Rail line revival could bring “millions” to economy
MILLIONS of pounds worth of benefits could result from reopening the Keswick-Penrith railway line, it was claimed.
Cedric Martindale, director of CKP Railways, which is seeking to revive the route, spoke out this week after the company published its latest report.
CKP Railways says that even for only 250,000 passengers per annum travelling by train rather than car to and from Keswick, the annual fuel saving would be in the order of 500,000 gallons which is now worth £2.5 million per annum.
And according to Mr. Martindale, there were other benefits to the local economy such as increased tourist spending of about £1 million per year (according to some estimates); connectivity; social integration; improved business opportunities; workforce mobility; and access to services.
“The most elaborate version of the Keswick to Penrith reinstatement, with double track, several intermediate stations and full signalling for an intensive service, was costed at £107 million. Benefits to this value would be realised within the first 10 years of operation,” said Mr. Martindale.

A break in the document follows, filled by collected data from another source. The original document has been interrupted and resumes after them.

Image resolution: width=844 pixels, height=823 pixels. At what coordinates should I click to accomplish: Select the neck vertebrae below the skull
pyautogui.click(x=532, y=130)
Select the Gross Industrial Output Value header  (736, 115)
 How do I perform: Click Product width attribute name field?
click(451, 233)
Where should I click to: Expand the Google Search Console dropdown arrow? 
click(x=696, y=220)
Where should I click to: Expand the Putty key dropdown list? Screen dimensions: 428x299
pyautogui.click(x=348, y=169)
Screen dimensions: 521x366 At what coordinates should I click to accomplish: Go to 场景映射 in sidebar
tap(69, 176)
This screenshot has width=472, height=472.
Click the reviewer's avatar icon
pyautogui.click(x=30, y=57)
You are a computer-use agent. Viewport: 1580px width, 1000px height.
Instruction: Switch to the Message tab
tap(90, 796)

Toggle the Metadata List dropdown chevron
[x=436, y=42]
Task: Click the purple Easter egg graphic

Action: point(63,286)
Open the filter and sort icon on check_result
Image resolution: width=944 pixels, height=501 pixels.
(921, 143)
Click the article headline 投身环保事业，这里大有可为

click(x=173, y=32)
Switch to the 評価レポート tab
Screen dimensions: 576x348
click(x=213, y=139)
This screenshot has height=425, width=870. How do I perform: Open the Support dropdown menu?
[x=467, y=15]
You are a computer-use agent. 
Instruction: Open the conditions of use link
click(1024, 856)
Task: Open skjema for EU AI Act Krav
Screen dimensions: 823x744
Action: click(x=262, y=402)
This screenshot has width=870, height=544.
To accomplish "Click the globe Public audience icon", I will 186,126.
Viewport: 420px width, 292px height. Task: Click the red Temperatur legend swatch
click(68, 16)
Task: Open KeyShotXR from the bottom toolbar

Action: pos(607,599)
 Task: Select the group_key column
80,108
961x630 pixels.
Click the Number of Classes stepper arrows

He claimed a less complex scheme, which would still be able to carry an hourly service, would deliver benefits equivalent to its construction cost “in as little as five to seven years”.
Meanwhile, CKP Railways also welcomed a report published by the Lake District National Park Authority. Entitled “low carbon Lake District”, the document has identified tackling “limited public transport” as one of the keys to reducing the area’s carbon footprint and reducing dependence on imported fossil fuels.
“CKP Railways plc are delighted to see this mentioned in a report from the national park authority and look forward to finding policies developing to ensure that this is achieved,” added Mr. Martindale.